TASK INSTRUCTIONS >>
Which items run from the line with "Open the Repository Browser panel" to the line with "point(2380,393)"? Reproduce those lines precisely as they appear, both ends included, and output nothing else.

INPUT DATA >>
- - -

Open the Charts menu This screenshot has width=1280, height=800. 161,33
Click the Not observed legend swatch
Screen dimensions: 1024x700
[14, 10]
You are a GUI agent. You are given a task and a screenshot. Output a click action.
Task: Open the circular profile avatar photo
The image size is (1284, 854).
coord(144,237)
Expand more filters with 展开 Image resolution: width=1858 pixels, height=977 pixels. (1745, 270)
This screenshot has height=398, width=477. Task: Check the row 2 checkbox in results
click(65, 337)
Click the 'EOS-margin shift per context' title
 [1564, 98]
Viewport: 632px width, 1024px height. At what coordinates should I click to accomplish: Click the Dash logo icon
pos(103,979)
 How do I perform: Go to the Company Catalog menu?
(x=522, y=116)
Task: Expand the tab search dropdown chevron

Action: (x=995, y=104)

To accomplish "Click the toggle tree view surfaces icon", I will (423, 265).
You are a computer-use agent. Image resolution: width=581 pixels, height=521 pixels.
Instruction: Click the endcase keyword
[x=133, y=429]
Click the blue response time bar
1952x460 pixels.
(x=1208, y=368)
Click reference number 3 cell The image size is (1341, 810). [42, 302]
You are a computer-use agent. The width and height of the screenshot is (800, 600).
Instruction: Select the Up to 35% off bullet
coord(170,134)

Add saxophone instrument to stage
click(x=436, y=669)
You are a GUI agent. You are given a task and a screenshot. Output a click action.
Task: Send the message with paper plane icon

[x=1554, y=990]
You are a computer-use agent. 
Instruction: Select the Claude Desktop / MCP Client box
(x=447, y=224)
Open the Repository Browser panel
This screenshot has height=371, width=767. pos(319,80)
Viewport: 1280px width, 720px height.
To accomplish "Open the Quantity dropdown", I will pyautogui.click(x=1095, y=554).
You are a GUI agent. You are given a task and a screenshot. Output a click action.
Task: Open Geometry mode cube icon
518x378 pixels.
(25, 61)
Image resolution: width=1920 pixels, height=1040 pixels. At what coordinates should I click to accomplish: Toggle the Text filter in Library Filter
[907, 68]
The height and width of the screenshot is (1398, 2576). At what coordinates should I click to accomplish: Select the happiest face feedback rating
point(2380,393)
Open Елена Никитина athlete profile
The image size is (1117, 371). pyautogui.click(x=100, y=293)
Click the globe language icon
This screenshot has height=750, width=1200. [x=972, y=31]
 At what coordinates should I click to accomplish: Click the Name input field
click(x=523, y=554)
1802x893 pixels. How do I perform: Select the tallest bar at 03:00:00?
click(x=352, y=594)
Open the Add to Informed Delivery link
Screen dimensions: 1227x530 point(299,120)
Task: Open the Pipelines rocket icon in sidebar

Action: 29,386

- - -

TASK OUTPUT >>
Open the Repository Browser panel
This screenshot has height=371, width=767. pos(319,80)
Viewport: 1280px width, 720px height.
To accomplish "Open the Quantity dropdown", I will pyautogui.click(x=1095, y=554).
You are a GUI agent. You are given a task and a screenshot. Output a click action.
Task: Open Geometry mode cube icon
518x378 pixels.
(25, 61)
Image resolution: width=1920 pixels, height=1040 pixels. At what coordinates should I click to accomplish: Toggle the Text filter in Library Filter
[907, 68]
The height and width of the screenshot is (1398, 2576). At what coordinates should I click to accomplish: Select the happiest face feedback rating
point(2380,393)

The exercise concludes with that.